Orangutan Blinded After Being Shot in the Head 16 Times by Air Rifle in Suspected Poacher Attack

An orangutan has been treated after he was found badly wounded in the Indonesian island of Sumatra, apparently having been targeted by a poacher.

The ape, named Paguh by the team that rescued him, was found with 24 air rifle pellets in his body.

Conservationists working for the Natural Resources Conservation Agency (BKSDA) discovered the injured orangutan last week, during a patrol in Gampong Teungoh, a village in Aceh province, near the tip of the island. Paguh is thought to be around 25 years old.
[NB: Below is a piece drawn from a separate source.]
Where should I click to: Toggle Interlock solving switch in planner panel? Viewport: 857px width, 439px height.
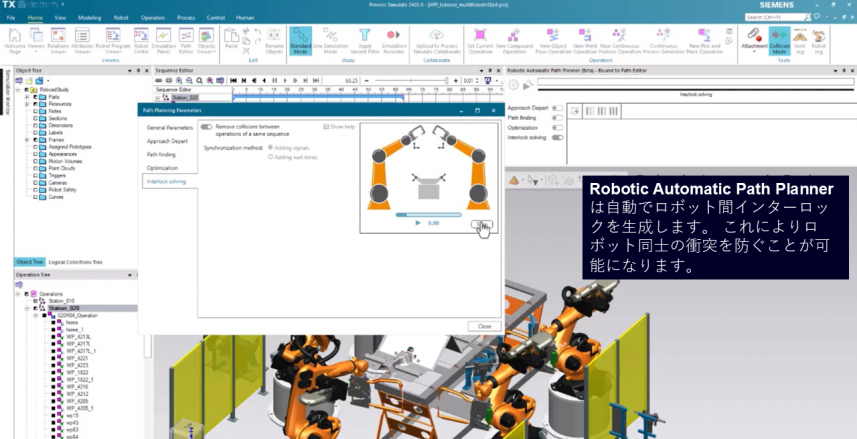(558, 137)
"This orangutan was found on the local resident plantation walking on the ground," reads a statement from the Orangutan Information Centre (OIC) on November 22, 2019, published on Facebook. "Through a smooth tranquilization process, this orangutan was evacuated smoothly."

Paguh was then taken to the Batu Mbelin Sibolangit orangutan rehabilitation center so veterinarians could tend to his injuries.

Conservationists from the Sumatran Orangutan Conservation Programme (YEL-SOCP) told The Jakarta Post he is now in a stable condition following surgery on Thursday to remove three pellets that had become lodged in his head. They say it may not be possible to remove all 24 as this could cause his condition to deteriorate.

X-rays appear to show 16 pellets in Paguh's head as well as four in his arms and legs, three in his hip and one in his stomach. The orangutan was also blinded in both eyes. According to Tempo, the BKSDA is currently coordinating an investigation with local police to find out what happened.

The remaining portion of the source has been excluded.